Collaboration implies a sense of commonality, mutuality and sharedness
in endeavour. In the context of this paper, it is the mutuality of
activity between those educators based in schools - whether as
classroom-based teachers or as other school-based professionals - and
university-based educators that forms the specificity of focus.
However, valuable insights into collaborative activity in general might
be gained here, and might be applied broadly across the multiple
possibilities for border-crossing partnerships in the area of
education.
Collaborative research, from the perspective of this paper, is that
approach to inquiry into the conduct of education with teachers that
would partially and, in the first place, "address their concerns,
involve them in the research process and be aimed, at least in part, at
improving classroom practices" (Troyna and Foster, 1988, p 291).

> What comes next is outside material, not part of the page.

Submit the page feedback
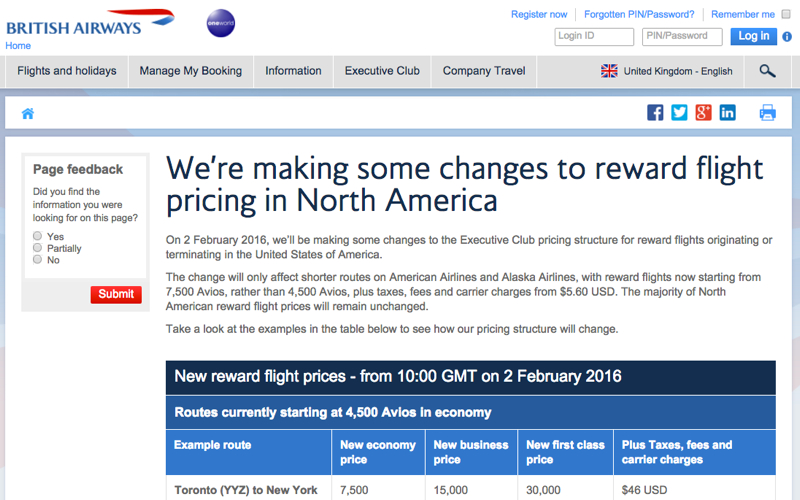 [x=116, y=294]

However, such a view of the determining role and influence of teachers
in the conceptualization of inquiry is perhaps not exhaustive of the
intentions of the university-based participants in this study. As will
be explored in more detail below, issues of power and authority pervade
the collaborative research process, and it is not sufficient to merely
reverse the tables of influence typical of "traditional" research
projects and abdicate the moral responsibility of any party to such a
research process to inject her or his perspectives, views and passions.
That is, the view of collaborative research that, at least in the
beginning, sustained the energy and determination to explore
alternative ways of sharing the process of coming to know with those
frequently (typically?) marginalised in the research endeavour was not
one that necessarily asserted and respected the primacy or exclusivity
of the needs of those "from the field". Rather, there was a
consideration of what it was that all participants might bring to the
inquiry process: skills, knowledge, experience and the like, certainly,
but as importantly, the vision and the hopes that resided within each
individual participant. That is, collaborative research was seen as
being, ideally, driven by genuinely dialogic forms of engagement.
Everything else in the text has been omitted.